Ligny is easy to find - Fleuris, Ligny, Brye & St Armand are on modern maps as are the two main roads through the site. But there is little in the way of monuments or info signs. I expect the Prussians don't revere it because they lost, the Poms are obsessed by Waterloo & the French are too depressed about the big loss two days later to care.
From the sign in pic 1 where the road to Ligny leaves the main road, one can see that some re-enactors put on a show sometimes for Napoleon's last victory.
The view beyond the sign is looking north between the main road and Ligny. It is typical of the flat plateau that covers most of the battlefield. Huge fields of wheat, with some corn fields and the odd patch of trees. Some gentle undulations, but no hills. It's a pretty featureless landscape except for the patch of villages in the middle.

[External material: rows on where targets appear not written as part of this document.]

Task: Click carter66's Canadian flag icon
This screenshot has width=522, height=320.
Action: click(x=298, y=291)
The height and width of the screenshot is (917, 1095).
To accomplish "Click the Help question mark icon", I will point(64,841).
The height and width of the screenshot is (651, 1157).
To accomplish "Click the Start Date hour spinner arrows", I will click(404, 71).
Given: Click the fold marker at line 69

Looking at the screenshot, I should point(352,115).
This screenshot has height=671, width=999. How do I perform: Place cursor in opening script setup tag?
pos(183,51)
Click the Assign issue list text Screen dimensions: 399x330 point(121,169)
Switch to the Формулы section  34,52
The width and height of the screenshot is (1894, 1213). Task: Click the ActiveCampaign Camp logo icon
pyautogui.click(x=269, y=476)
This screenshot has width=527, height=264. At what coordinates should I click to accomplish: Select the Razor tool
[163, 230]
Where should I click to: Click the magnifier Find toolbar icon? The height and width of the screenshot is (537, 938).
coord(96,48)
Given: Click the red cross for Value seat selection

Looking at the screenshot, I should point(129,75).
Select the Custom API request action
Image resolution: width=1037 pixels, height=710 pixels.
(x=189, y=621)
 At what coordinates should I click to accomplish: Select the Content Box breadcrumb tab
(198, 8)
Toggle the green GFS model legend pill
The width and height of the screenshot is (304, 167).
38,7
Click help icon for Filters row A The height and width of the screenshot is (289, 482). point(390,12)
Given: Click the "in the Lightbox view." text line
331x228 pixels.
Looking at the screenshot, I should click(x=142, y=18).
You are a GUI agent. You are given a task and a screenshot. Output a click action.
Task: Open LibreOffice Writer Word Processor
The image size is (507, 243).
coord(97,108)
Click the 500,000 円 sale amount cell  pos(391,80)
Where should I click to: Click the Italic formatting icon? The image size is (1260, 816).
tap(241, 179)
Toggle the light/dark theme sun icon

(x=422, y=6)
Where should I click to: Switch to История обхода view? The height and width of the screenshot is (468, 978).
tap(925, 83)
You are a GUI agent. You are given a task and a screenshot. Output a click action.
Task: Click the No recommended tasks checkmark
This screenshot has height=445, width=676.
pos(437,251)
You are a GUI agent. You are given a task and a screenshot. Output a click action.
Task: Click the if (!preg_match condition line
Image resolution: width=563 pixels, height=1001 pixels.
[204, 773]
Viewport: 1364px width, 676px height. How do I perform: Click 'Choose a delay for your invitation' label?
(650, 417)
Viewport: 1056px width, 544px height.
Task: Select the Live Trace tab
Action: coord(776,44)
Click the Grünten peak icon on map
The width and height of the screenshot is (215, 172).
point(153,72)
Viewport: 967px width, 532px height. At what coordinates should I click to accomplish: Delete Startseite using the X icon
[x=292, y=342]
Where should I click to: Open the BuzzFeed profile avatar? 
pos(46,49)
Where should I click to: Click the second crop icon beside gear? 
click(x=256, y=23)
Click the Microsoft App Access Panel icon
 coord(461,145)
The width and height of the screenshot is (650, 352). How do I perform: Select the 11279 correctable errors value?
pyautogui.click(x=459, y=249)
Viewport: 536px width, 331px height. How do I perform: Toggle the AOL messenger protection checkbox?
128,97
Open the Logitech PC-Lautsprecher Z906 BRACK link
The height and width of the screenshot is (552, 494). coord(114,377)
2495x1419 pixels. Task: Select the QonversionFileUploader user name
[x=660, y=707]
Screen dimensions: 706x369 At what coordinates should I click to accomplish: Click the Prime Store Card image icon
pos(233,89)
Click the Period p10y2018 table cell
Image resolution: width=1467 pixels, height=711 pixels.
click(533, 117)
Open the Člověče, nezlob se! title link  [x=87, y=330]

Ligny, Brye & St Armond are all nondescript boring villages now and probably were then too, but the main feature is that they are in little valleys of close terrain with lots of farmyards, creeks & woods. The extent of all these man-made features may not be the same as 1815, but the essence of the battlefield is unchanged.
It's not very photogenic battlefield, particularly on a typical Belgian summers day. In the second pic you can see the trees around Ligny. The essence of the battlefield is a flat open plateau with a patch of dense terrain in the middle.
The 3rd pic is looking towards Brye from where d'Erlon should have arrived.